> _Exercise brief_: In the passage on task ports, what do dependencies connect?

In this case Task 1 has an output Port named P1 and Task 2 has an input Port named P2 and an output port named P3. The logic to how a Task is modified based on information sent to its Port is now contained with in the Task, allowing Adaptors in some cases to be simply "wire" connections between Ports. This does not rule out the possibility of Adaptors that perform more complex connections. For example an Adaptor could convert the information provided by an output Port into a format required by another Task's input Port. Note that dependancies still connect Tasks and not Ports.

Proposed Structure of Task Ports

Ports have the following structure:

Name - unique w/r to the Task it belongs to
Label - string to be displayed in graphical UI’s
Raw Task Pointer - points to the Task it belongs to
Direction (Input, Output)
Can support multiple connections (probably input ports only)
Should they know the adaptors using them?

In addition, there should be a way to do the following:

Connect Ports with Adaptors
Process Data by the Task given to an input Port
Send Data to Adaptors connected to an output Port
Ability to determine if 2 Ports can be connected by a specific type of Adaptor

Ports and Group Tasks

When adding Ports to a Group Tasks, they would get added as a pair of Ports (one for the outside world and one for the Tasks within the Group. Data given to given to a Group Task’s input port would be forwarded to the internal output Port which can be connected to the input Ports of the children Tasks as shown below.

Here the children Task Ports are colored instead of labeled. As you can see information flow is better understood here than in the earlier figure. The user can see that output Port of Task 2A is connected to the input Ports of Task 2C and Task 2B while the output of Task 2D is connected to a different Port of Task 2B. The pairs of Ports (P2&P2’ and P3&P3’) are shown with dotted lines connecting them. Note that unlabeled Ports of the same color represents they share the same direction but are not the same Port.

Modeling information/data-flow through ports

In this design, ports do not have any state information w/r to the data that was either given to or sent out from a port. Data is either consumed by the task itself or sent via an adaptor to another task’s port to be consumed. However, we do need a mechanism to represent the information be “sent” through the Port. We outline two possible approaches below.

> _Given data_:

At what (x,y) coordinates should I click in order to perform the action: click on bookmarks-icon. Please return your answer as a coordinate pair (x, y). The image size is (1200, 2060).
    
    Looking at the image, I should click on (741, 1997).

> _Reply to the exercise_: Dependencies connect Tasks, not Ports.